Im Konstanzer Münster kann man im gotischen Kreuzgang, der die Besucher zur berühmten Mauritiuskapelle des Münsters führt, eine Unzahl großer, alter Wappenschilde betrachten, die die Zeichen der Edlen aus dem ganzen Bodenseegebiet tragen.

Unter all den Helmen und Schilden mit stolzer Adler- oder Schwanenzier, grimmigen Eberköpfen, wilden Löwen-, Bären- und Greifengestalten fällt dem aufmerksamen Betrachter vor allem ein Schild ins Auge. Dieser Schild zeigt eher seltene Wappentiere, nämlich drei silberne Hunde im ersten und vierten Wappenviertel. Die Helmzier zeigt einen schwarzen, mit einer goldenen Krone gekrönten Wolf. Dies sind die Zeichen der Familie derer zu Hundbiss (Hundbiß, Humpiß); einer ursprünglich zum Ravensburger Patriziat gehörenden Familie.

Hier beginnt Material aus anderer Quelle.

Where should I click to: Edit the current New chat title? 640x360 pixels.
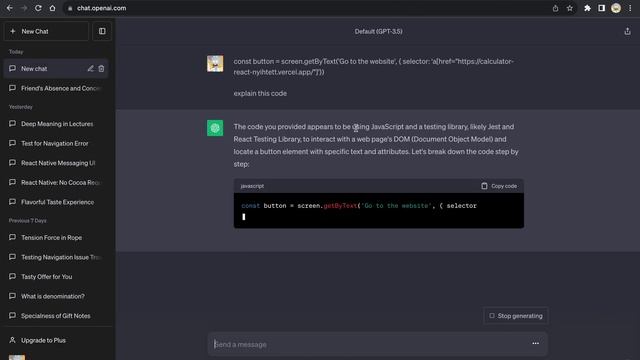[x=90, y=69]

Über die Entstehung dieser außergewöhnlichen Wappenzier weiß die Leutsag’ folgende Geschichte zu berichten:

Vor etlichen hundert Jahren hatte ein Edelmann aus der Ravensburger Gegend sich in Argenbühl im Allgäu eine schöne Burg gekauft und lebte dort mit seiner Gemahlin und seinen Ehalten.

Die Burg stand fest und die Dienerschaft war treu ihrem Herrn ergeben und verrichtete riegelsam und emsig die tägliche Arbeit. Im ganzen Rund wussten sie, dass der Herr von Hundbiss ein aufrechter, mutiger und dieweil herzensguter Mann war, der sein Gesinde streng, aber gerecht behandelte, sodass alle gern bei ihm Dienst taten. Den Nachbarn und der ganzen Gemeinde war er als ein demütiger und zupackender Mann bekannt, auf den man immer zählen konnte. Die Bewohner der Burg mussten auch keine Einschränkungen fürchten, weil die Familie des Burgherren dem Bund der Patrizier in Ravensburg angehörte und darüber hinaus im Kaufmannsstand der reichen Stadt verwurzelt war und vom Handel in der Stadt also guten Nutzen hatte.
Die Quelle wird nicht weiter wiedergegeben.